▶ **Your instructions**:
Look through the records below, and whenever a line contains "agent", copy it.

Collected data:

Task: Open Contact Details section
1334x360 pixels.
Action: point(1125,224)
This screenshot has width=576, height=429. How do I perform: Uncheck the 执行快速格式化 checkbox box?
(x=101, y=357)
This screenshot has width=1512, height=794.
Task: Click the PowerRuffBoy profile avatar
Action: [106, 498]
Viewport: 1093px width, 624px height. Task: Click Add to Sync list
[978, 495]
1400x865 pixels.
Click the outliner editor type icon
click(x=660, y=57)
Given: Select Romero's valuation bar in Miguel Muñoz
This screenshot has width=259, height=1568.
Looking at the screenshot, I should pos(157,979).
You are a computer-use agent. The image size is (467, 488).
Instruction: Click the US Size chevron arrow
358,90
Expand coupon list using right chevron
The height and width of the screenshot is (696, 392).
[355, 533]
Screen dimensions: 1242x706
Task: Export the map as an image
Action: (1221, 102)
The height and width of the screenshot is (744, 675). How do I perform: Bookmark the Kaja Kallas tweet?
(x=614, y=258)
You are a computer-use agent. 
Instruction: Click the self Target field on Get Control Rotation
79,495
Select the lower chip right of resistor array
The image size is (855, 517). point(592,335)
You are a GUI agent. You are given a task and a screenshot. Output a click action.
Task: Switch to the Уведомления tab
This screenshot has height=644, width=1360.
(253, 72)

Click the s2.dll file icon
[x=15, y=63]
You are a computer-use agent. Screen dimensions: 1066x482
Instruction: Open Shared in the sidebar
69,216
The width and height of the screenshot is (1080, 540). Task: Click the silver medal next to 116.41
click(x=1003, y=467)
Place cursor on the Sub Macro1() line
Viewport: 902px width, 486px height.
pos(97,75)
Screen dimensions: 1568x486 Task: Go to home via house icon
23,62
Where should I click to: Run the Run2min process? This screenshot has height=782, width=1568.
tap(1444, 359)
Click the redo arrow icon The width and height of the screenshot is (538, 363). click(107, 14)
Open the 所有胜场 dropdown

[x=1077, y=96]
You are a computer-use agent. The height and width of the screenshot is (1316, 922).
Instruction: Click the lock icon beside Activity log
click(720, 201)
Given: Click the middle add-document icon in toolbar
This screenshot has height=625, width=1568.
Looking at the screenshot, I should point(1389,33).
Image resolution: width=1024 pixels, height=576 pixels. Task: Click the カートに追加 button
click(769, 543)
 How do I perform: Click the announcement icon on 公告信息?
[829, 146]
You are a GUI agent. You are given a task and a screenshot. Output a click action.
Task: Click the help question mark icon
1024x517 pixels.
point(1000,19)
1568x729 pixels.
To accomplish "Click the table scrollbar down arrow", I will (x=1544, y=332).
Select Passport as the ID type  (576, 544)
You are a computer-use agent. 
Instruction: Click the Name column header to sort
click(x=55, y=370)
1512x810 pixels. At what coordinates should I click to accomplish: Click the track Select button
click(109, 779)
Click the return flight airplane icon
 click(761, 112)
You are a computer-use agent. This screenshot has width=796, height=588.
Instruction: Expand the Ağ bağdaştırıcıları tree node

▶ **Your solution**:
You are a computer-use agent. The image size is (467, 488).
You are a computer-use agent. 
You are a GUI agent. You are given a task and a screenshot. Output a click action.
You are a computer-use agent. Screen dimensions: 1066x482
You are a computer-use agent. The height and width of the screenshot is (1316, 922).
You are a GUI agent. You are given a task and a screenshot. Output a click action.
You are a computer-use agent. 
You are a computer-use agent. This screenshot has width=796, height=588.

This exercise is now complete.